A selection of books by Austin Lee, available to read in Keighley Local Studies Library. Photos: Tim Neal.

Roman Army Life Talk

A big thank you to John and Mary Hindle from the Roman reenactment group The Tungrians, who spoke to the History Society last night. They also brought examples of costume and armour along. They have their own website and Facebook page if you want the chance to see more of them and their reenactments. And a thank you to the society members and guests who joined us in the Civic Centre or on Zoom. Photographs by Tim Neal and Anne-Marie Dewhirst.

John and Mary of the Tungrians talk to the History Society in July 2025.

August’s talk will be a bit of a team effort, as we look back at the work and life of whodunnit author and vicar, the Reverend Austin Lee. Born in Keighley, with his murder-mystery novels often set in recognisable locations, Lee was a popular writer in the 1950s, and whose own story is full of twists and turns.

Asa Briggs Exhibition at Library

A small exhibition on Keighley-born historian Asa Briggs (1921-2016) is available to view in Keighley Local Studies Library for the next few months. He was educated at Keighley Boys’ Grammar School then at Cambridge. His main areas of interest were the social and cultural histories of the past two hundred years, resulting in books ranging from the Victorians to a comprehensive history of the BBC. He also wrote about his time working at Bletchley Park during the Second World War.

Asa Briggs exhibition at Keighley Local Studies Library, July 2025. Photographed by Tim Neal.

A short leaflet on Asa Briggs is available at the library, and in August a new biography is to be published by Harper Collins.
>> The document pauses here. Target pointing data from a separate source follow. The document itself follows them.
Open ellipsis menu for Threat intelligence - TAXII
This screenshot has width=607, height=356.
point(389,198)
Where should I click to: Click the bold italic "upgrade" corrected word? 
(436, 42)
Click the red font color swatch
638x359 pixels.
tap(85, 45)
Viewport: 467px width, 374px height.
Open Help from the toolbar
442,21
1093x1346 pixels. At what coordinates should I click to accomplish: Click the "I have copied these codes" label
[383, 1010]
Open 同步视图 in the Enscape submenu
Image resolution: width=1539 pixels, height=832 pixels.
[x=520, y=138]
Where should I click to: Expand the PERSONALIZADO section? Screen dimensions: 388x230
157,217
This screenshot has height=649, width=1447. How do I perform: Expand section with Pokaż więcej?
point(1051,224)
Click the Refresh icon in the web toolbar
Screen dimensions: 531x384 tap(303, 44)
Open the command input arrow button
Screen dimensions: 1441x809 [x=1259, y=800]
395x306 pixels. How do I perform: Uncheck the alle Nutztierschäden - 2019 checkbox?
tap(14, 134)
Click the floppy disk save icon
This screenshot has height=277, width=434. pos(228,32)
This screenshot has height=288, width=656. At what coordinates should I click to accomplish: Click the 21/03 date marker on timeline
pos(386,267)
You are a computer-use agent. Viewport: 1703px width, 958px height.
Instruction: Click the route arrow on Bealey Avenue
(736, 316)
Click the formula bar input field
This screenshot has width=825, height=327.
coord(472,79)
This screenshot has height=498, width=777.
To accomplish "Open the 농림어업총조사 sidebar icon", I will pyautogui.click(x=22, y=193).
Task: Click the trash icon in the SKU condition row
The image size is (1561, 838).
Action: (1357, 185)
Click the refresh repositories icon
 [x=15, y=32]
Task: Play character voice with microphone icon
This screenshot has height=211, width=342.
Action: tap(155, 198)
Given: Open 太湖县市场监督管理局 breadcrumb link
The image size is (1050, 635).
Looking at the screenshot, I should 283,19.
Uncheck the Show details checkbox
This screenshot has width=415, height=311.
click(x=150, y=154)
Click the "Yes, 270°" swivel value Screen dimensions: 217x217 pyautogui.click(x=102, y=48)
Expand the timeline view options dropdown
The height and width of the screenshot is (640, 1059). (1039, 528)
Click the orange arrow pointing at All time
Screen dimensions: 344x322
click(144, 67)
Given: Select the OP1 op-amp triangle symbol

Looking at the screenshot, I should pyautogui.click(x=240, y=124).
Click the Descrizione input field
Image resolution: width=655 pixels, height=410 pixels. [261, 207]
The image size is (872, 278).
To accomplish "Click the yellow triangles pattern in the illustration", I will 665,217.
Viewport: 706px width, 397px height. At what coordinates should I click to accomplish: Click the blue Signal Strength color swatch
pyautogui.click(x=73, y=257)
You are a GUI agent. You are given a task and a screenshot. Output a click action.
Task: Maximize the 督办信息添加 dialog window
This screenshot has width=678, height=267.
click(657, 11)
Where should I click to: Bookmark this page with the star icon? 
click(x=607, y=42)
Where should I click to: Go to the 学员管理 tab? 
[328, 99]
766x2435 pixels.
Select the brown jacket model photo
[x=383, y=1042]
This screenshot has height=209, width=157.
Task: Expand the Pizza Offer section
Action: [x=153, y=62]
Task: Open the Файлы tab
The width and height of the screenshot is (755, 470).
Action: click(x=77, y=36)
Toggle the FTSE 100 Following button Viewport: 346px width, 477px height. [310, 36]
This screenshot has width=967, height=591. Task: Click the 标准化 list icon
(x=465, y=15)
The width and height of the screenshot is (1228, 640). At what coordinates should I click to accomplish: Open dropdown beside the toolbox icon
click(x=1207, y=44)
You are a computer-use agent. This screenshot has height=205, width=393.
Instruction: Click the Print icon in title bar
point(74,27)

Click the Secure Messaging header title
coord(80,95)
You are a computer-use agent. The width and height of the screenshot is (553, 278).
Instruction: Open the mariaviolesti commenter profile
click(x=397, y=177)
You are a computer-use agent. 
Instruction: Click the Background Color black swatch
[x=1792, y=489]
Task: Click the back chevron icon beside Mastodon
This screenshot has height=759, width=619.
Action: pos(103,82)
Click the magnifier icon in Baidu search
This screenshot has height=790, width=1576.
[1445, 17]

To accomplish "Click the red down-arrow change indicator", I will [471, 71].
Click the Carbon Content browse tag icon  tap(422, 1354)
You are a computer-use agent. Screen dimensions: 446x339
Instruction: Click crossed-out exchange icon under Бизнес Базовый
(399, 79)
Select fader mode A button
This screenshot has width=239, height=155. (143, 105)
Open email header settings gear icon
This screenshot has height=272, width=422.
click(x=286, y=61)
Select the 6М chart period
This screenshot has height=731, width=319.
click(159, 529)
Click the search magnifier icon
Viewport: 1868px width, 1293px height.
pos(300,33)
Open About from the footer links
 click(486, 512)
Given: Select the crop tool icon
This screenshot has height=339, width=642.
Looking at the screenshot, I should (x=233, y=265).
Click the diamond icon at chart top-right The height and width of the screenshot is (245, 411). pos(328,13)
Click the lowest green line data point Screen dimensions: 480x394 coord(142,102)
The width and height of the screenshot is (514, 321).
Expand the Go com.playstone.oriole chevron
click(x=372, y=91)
The author is Adam Sisman and he visited Keighley Local Studies Library last year to research his subject’s links with the town.

Look out for in July…

There are several local history events and opportunities to keep an eye out for in July 2025…

Wednesday 9th July – this months History Society meeting in Keighley Civic Centre at 7.15pm. Featuring a talk by John Hindle from the Tungrians (a reenactment group who recreate Roman life in Britannia in the Second Century).

Friday 11th July – Community Curator Heather Millard will be giving her talk on the Butterfield Women of Cliffe Castle, at the Bradford Mechanics’ Institute at 10.30 am. Book a free place via Eventbrite (https://www.eventbrite.com/…/butterfield-ladies-of…)

Thursday 17th July – this will be the next Thursday Talk organised by the Bronte Society, held in the Old School Rooms in Haworth. More information is available on the Bronte Parsonage Museum website, but tickets are free to residents from postcodes BD20, BD21 and BD22.

And all through July the ‘Ice Age Art Now’ is running at Cliffe Castle Museum, admission is free. The museum is open Tuesdays to Sundays (i.e. is closed on Mondays).